Adding to this I would like to say that we should encourage people to cross validate when possible. For many datasets this is not only possible but preferable to a traditional train/val/test split.

hugoaerts commented 5 years ago

+1 on the first comment from Andrew.

About the cross-validation: Yes, for training and tuning datasets. However, independent testing datasets that are only evaluated once, are mandatory for the highest level of evidence.

Benjamin-Lee commented 5 years ago

@gokceneraslan writes (via email): "Know your evaluation metrics: Don't use AUROC for imbalanced data, use AUPRC instead and report how imbalanced your data is."

michaelmhoffman commented 5 years ago

Precision-recall analysis is essential. But auPR is not a panacea. Like auROC much of derives from performance in areas of the curve that matter little. In other words, who cares what the recall is when precision is <50%? Unrealistic in most deployment scenarios.

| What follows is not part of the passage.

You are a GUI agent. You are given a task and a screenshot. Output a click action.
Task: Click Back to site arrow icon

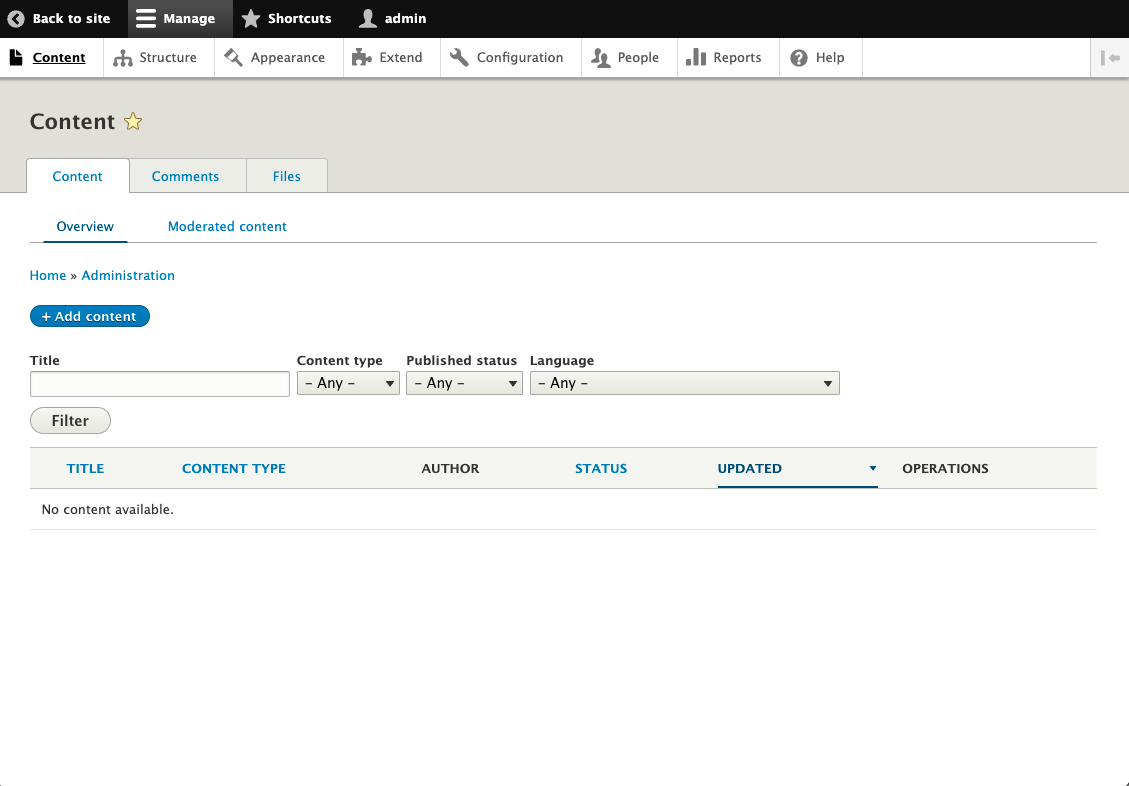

In the end if you try to boil everything down to one number you're in trouble. See our Virtual ChIP-seq paper for an example of showing performance with a lot of different metrics, such as F1, accuracy, MCC, auROC, and auPR. Recall at fixed precision (e.g. 90% precision or 95% precision) can be very useful too.

rasbt commented 5 years ago

Precision-recall analysis is essential. But auPR is not a panacea. Like auROC much of derives from performance in areas of the curve that matter little. In other words, who cares what the recall is when precision is <50%? Unrealistic in most deployment scenarios.

Totally agree with that.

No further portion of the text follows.